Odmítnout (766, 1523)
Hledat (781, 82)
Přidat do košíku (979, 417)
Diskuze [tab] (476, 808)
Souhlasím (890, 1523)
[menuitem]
_____
Assigned task:
All the material above is to be returned exactly as it stands.

Finished task:
Odmítnout (766, 1523)
Hledat (781, 82)
Přidat do košíku (979, 417)
Diskuze [tab] (476, 808)
Souhlasím (890, 1523)
[menuitem]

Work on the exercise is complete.